The replacement of the 7-valent pneumococcal conjugate vaccine (7vPCV) with 13vPCV on the NIP in July 2011 extended cover to six additional Streptococcus pneumoniae serotypes (ST): 1, 3, 5, 6A, 7F and 19A.
In this study, published in Thorax, researchers compared the incidence rates of national hospitalisations for childhood empyema and childhood pneumonia from June 2007 to May 2011 (7vPCV period) and June 2012 to May 2017 (13vPCV period). They also examined blood and pleural fluid cultures and pleural fluid polymerase chain reaction testing from 401 children hospitalised with empyema during the 13vPCV period and compared these with findings from a previous study undertaken in the 7vPCV period.
Following the 13vPCV introduction, there was a 21% reduction in hospitalisations of children with bacterial pneumonia and a 25% increase in childhood empyema hospitalisations. S. pneumoniae serotypes were identified in 161 empyema cases during the 13cPCV period, 147 of which were vaccine serotypes. ST3 accounted for more than double the identified serotypes in the 13vPCV period than in the 7vPCV period.
Study coauthor, Professor Peter McIntyre, Infectious Diseases Paediatrician, Public Health Physician and Epidemiologist from the University of Otago, New Zealand, said empyema ‘is the most clinically severe manifestation of pneumonia, which, although it only accounts for 1 to 2% of cases, can be associated with ICU [admission] or death.’
The researchers suggested possible explanations for the observed increase in empyema hospitalisations could include an increased prevalence of ST3, which had a predilection for infection of the pleural space, and suboptimal protection of 13vPCV against ST3.

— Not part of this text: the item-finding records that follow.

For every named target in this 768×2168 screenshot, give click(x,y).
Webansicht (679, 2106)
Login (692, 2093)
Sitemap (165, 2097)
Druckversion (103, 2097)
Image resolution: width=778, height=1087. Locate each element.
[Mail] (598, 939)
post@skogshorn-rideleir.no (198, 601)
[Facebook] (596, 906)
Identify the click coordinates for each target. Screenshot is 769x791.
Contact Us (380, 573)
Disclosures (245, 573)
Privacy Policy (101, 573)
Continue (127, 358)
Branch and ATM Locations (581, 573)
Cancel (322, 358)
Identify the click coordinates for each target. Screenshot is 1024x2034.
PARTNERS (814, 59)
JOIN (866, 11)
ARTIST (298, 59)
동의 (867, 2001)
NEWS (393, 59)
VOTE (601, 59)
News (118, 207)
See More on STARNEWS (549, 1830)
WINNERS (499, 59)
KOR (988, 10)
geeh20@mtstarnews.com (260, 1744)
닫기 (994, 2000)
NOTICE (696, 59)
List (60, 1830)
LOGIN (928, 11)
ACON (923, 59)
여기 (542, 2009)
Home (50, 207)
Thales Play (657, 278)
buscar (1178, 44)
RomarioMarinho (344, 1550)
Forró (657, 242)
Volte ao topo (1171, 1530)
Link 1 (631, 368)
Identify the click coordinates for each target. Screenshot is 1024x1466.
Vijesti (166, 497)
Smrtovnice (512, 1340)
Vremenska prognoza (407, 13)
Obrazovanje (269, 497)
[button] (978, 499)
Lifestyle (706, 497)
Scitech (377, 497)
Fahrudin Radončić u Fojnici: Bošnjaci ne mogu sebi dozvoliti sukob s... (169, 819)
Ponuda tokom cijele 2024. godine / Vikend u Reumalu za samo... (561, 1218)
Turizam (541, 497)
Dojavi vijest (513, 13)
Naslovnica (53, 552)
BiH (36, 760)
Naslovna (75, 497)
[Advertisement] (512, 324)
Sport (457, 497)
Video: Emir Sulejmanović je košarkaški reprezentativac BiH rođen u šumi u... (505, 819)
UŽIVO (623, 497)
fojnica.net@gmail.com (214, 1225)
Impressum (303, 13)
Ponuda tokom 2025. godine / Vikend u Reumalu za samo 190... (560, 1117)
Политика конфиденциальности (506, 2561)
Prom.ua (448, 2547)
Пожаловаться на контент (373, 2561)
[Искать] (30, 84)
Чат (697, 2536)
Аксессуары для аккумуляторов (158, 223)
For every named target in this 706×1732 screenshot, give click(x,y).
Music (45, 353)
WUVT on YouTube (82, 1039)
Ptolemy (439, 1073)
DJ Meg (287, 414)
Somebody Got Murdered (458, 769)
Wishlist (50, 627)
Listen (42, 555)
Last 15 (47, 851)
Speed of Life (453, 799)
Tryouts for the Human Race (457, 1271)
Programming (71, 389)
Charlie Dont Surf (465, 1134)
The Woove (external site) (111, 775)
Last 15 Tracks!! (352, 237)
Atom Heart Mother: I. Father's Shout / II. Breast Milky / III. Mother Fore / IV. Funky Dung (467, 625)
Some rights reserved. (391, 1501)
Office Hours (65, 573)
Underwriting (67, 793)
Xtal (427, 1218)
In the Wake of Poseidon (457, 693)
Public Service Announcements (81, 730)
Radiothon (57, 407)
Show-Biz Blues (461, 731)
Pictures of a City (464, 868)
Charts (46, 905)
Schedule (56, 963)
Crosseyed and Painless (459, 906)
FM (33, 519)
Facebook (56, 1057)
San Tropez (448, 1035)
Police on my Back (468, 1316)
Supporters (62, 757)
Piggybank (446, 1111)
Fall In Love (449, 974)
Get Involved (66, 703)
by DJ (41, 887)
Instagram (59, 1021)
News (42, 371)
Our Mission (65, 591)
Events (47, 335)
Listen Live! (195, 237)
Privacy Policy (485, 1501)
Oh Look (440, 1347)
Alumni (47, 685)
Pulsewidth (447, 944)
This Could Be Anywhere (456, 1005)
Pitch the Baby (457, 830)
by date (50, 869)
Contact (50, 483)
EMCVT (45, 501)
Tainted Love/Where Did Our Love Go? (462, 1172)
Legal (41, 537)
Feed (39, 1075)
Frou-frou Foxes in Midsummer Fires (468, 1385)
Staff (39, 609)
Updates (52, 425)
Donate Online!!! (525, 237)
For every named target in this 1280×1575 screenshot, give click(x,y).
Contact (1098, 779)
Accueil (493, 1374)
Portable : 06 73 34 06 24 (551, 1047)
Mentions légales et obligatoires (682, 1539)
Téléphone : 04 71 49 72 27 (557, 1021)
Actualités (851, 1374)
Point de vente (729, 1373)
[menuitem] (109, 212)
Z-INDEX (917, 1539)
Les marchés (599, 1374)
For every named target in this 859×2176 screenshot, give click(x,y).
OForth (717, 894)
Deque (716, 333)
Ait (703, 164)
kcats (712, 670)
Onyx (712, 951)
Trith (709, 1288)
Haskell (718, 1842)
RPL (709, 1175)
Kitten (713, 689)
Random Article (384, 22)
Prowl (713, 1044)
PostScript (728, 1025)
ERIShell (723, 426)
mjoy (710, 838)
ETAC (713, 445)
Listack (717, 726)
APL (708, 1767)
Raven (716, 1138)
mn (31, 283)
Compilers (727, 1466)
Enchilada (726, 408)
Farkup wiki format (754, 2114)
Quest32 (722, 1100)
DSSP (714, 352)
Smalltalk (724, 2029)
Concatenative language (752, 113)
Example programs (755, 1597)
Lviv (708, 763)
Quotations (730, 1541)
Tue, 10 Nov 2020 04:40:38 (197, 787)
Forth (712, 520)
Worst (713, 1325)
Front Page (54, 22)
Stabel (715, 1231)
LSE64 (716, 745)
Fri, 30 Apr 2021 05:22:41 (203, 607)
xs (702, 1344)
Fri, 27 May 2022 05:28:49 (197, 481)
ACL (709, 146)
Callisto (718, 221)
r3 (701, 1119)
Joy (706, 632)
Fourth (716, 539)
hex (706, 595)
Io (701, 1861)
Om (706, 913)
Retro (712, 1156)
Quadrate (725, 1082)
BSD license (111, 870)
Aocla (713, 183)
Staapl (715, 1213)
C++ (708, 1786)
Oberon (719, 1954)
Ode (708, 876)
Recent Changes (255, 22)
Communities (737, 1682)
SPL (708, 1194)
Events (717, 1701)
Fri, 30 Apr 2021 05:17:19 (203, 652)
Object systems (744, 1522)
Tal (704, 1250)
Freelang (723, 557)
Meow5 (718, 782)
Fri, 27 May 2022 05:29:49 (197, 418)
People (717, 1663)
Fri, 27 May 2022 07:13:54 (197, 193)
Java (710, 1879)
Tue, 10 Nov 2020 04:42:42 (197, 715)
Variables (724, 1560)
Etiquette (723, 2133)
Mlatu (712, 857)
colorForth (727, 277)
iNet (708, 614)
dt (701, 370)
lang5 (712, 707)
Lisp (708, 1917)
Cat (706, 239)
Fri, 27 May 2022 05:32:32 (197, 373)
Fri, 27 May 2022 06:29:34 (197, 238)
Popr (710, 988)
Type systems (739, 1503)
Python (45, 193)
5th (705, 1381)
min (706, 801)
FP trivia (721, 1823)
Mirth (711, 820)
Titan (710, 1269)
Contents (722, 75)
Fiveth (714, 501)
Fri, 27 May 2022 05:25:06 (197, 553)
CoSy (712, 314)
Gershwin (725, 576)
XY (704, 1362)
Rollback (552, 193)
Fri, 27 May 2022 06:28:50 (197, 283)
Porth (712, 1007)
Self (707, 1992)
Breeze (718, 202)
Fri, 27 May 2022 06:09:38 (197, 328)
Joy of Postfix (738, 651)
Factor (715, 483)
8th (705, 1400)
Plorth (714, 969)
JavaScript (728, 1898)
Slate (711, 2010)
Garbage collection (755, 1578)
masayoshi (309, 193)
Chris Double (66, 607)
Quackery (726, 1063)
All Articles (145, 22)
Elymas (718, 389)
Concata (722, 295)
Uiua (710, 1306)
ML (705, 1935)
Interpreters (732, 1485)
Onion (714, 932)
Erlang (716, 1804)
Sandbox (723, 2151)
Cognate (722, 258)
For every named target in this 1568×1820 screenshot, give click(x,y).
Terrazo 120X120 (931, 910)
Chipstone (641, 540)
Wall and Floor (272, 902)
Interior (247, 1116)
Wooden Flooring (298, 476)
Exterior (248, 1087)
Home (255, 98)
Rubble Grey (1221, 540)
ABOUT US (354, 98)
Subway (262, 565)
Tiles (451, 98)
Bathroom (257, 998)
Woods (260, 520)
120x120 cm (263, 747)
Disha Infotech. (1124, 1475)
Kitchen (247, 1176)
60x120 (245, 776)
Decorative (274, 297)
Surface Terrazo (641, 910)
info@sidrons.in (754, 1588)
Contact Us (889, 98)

They also speculated that the 2018 change in NIP scheduling from 2, 4 and 6 months (‘3+0’) to 2, 4 and 12 months (‘2+1’) could be a factor, as other studies had found pneumococcal immunity to wane by 13 months in children vaccinated with a ‘3+0’ schedule.
‘The only country using ST3 which has found any significant effectiveness against ST3 is [the] US, which is also one of very few countries still using a “3+1” schedule. Whether this finding is due to that extra dose or other factors is unclear,’ Professor McIntyre said. ‘However, this could be taken as a timely reminder to ensure that Aboriginal and Torres Strait Islander children in the NT, Qld, SA and WA continue to receive the “3+1” schedule, as well as children with higher susceptibility to invasive pneumococcal disease due to other medical conditions.’
Thorax 2021; 0: 1-7; doi:10.1136/thoraxjnl-2020-216032.